Am I right in thinking yesterday was worse? Why didn’t they call a halt to trading this time? Was that not an effective tactic?
See, this is something I’m not sure I understand about the whole “bailout/rescue” thing…if the stock market is on a bubble right now, don’t those stock values HAVE to fall to attain any stability? If the bailout stabilizes the stock market for a couple of years at 10,000 plus, isn’t that just delaying an inevitable correction?
This goes for the housing market as well. The home prices that are through the roof are on the bubble. The only way to stabilize anything is to let the houses valuate to the correct level instead of the level subsidized by the bubble, right?
I have sympathy for all of those people who just saw their retirements get delayed five or ten years. But wasn’t a bubble pop on both the housing and stock markets inevitable? We could have delayed it a few years, but it would have had to happen eventually, correct?
(Besides, isn’t it a fact that all of those folks only actually lose money if they sell? Because the stock market, in general, can recover those points over time?)
I was under the impression trading was halted before ('87) because computerized selling programs had kicked in and had resulted in a sell off well beyond what would be considered reasonable even in a panic. Yesterday’s plunge was a rational, corrective reaction, not an out of control, code driven freefall.

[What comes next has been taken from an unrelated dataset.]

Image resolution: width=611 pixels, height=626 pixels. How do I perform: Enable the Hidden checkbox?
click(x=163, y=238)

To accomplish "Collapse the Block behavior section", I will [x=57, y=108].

To add to this (I didn’t see this in the link but heard it on the news last night) – at 10% they suspend trading for an hour. I don’t recall if they said what happens at 20%. At 30% they suspend trading for the rest of the day.

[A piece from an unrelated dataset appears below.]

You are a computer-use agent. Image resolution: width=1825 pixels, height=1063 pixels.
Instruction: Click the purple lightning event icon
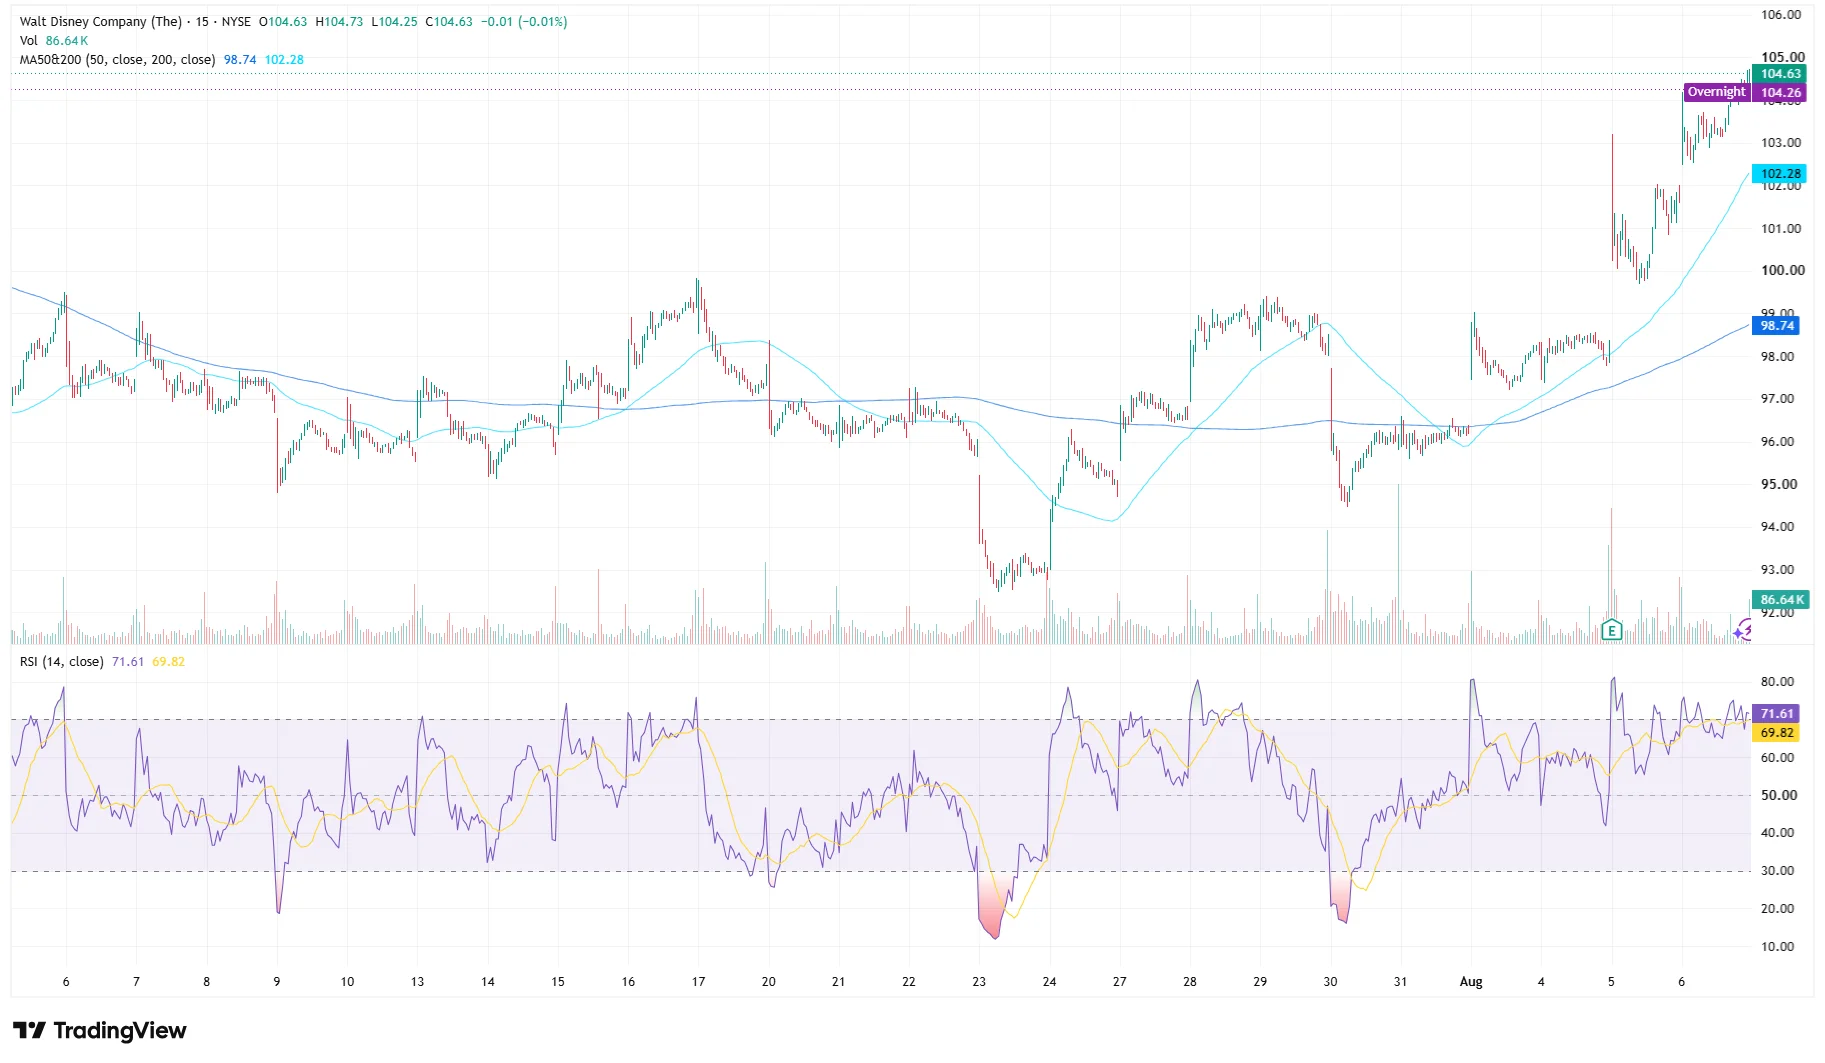tap(1744, 630)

The bailout has nothing to do with the stock market. The bailout is to keep lenders alive so that credit remains available in the economy. The entire economy runs on loans. If nobody is making loans, then no business can operate. It’s the non-operating business future that the stock market is responding to.

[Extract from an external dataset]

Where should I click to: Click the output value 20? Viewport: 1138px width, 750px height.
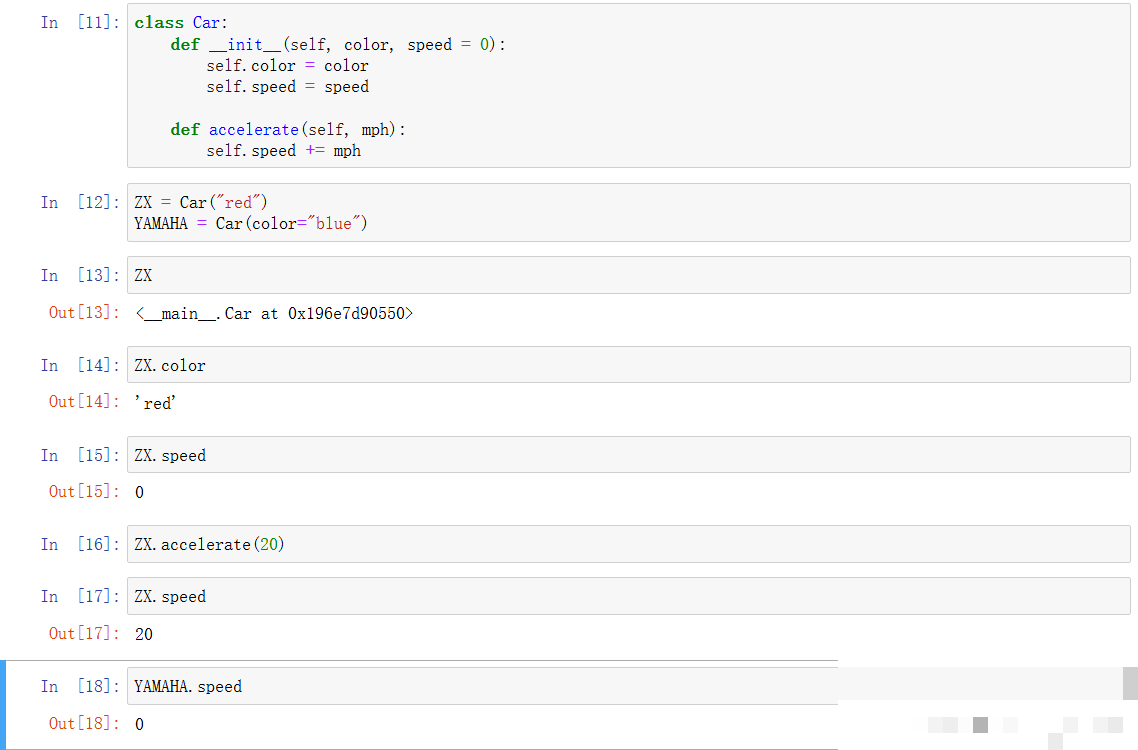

Again, the bailout is to keep credit flowing, not to keep housing prices up. The housing bubble is already correcting itself. It still has nothing to do with the bailout.
WHICH IS NOT A BAILOUT! It is a combination of loan guarantees and equity stakes. A bailout is a handout. Of course people are upset about a bailout, so it would be really helpful if everybody, especially including the media, would stop calling it that.
The housing bubble, yes. There was no stock bubble.
Yes, in general. That means nothing in the specific. The stock market stayed flat for the entire decade of the 60s. That was before half of American families had most of their money in 401K, pension plans, and other investment accounts that are mostly n the stock market. With the core of the baby boomers reaching retirement age and hoping to draw on those accounts, eventually gaining value is of little use to them. The market has stayed flat now since 1999. How much longer can it do so without serious long-term repercussions?